### [Required action]
Copy every one of the records below without changing a single character.

━━━━━━━━━━━━━━━━━━━━━━━━━━━━━━

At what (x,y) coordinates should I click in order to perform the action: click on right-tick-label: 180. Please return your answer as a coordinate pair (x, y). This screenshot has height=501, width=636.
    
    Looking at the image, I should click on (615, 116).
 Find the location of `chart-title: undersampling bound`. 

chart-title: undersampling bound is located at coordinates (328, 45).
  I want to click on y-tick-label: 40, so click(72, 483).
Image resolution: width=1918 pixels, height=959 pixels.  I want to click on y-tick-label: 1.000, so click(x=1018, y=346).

━━━━━━━━━━━━━━━━━━━━━━━━━━━━━━

### [Solved problem]
At what (x,y) coordinates should I click in order to perform the action: click on right-tick-label: 180. Please return your answer as a coordinate pair (x, y). This screenshot has height=501, width=636.
    
    Looking at the image, I should click on (615, 116).
 Find the location of `chart-title: undersampling bound`. 

chart-title: undersampling bound is located at coordinates (328, 45).
  I want to click on y-tick-label: 40, so click(72, 483).
Image resolution: width=1918 pixels, height=959 pixels.  I want to click on y-tick-label: 1.000, so click(x=1018, y=346).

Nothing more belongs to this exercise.